Когда над ним повисало облако, — монументальное, затейливое, нерукотворное, изощренно вылепленное еще и светом, еще и тенью, во всей необозримости времен и судеб — такое одно, на твоих глазах едва уловимо меняющееся, только в это мгновение и существующее, стоящее и плывущее, несоразмерное ни тебе, ни божьей коровке, ни дереву, а все-таки позволяющее себя охватить целиком и уже только этим всех уравнивая со всеми, — сад тоже делался островом, облаком, астероидом, обещанием встречи с теми, с кем никогда уже не увидеться на земле. Сад, такой живой и сиюминутный, каждый миг изумлявший то снежно-белой запорошенностью жасмина, то торжественно бордовым свечением барбариса, то вдруг огненно полыхнувшими возле изгороди настурциями или малиной, которую, сколько ни собирай, всякий день ее делается больше и больше, — в конце августа, как бывает только перед разлукой, сад во мне словно бы замер, потом как будто окаменел… Он стал казаться мне каменной скрижалью, истертой миллионами прикосновений, но, если закрыть глаза и отправить в путешествие зрячие пальцы, под ними вдруг проступали разрозненные, случайные буквы. Они не складывались в слова. Я думаю, у меня просто не хватало воображения. А может быть, памяти.

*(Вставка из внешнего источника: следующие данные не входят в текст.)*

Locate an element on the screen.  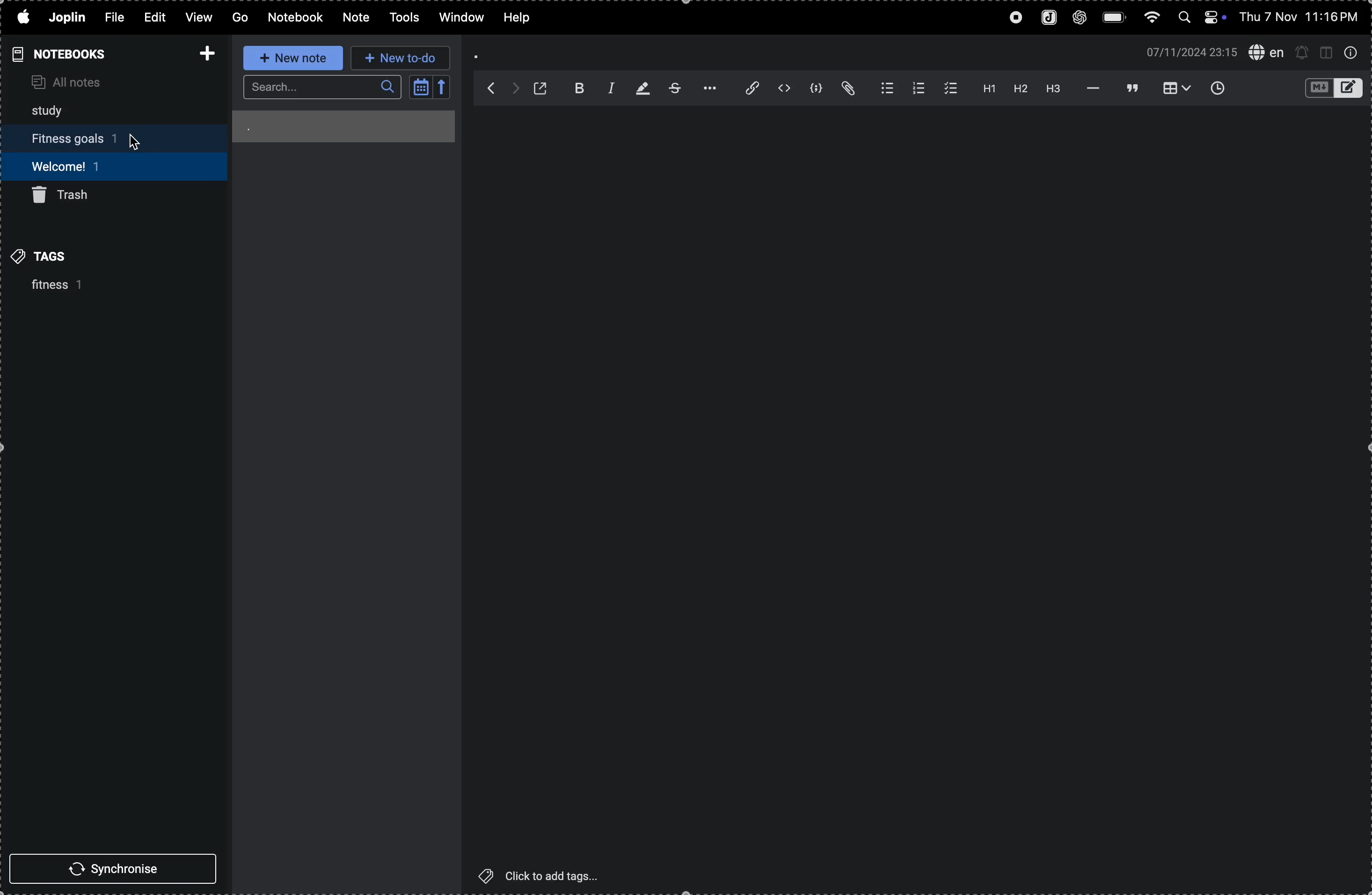
strike through is located at coordinates (671, 88).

Память таилась в непредсказуемости Дашиных реакций. Вот она выметает с веранды добрую дюжину скукожившихся насекомых. Пальчиками выхватывает из кучки пчелу, кладет на ладонь и слезно бормочет: «Пчелочка, ну пчелочка! Ну лети же!» — и подбрасывает ее с истовой верой в то, что смерти нет. А вот моя девочка маленькими осторожными шагами подходит к парнику — хозяйка впервые нас сюда позвала — полюбоваться. От всего увиденного Даша сутулится и крадется, на лице почти испуг, в глазах — изумление: оказывается, перцы, огурцы и помидоры растут фактически на деревьях, оказывается, помидоры бывают и желтого, и темно-бурого, и даже черного цвета, а помидор «бычье сердце» — по форме точно такой, как сердечко на заколке в ее волосах, только уж слишком огромный — на ее глазах сорванный и подаренный ей помидор. Она, как цыпленка, бережно прижимает его к груди. Мы выходим на воздух из влажного, целлофанового тепла. Мне кажется, Даша сейчас заплачет, иначе с увиденным не совладать. Молчит. Посапывая, идет по тропинке. На нашем крыльце наконец настороженно говорит: «Я его съем и что? Мое сердце станет таким же? Пребольшим-пребольшим и небьющимся?» — «Нет, не бойся! Не станет!» — «Нет, станет! Сейчас как съем его! И ты тоже, Таточка, чтобы ела!» — «Я не хочу, чтобы мое сердце стало небьющимся!» — «А я хочу! Я для тебя же хочу! Раз оно опять у тебя вдребезги!» — ноздри ширит, как мама, а в глазах, больших, папиных, влажно-матовых, будто только что вынутый из колючей шкурки каштан, насмешка, потом вдруг растерянность, нежность. Она кладет помидор на крыльцо, прижимается, обнимает мои колени. Август кончается. Скоро разлука.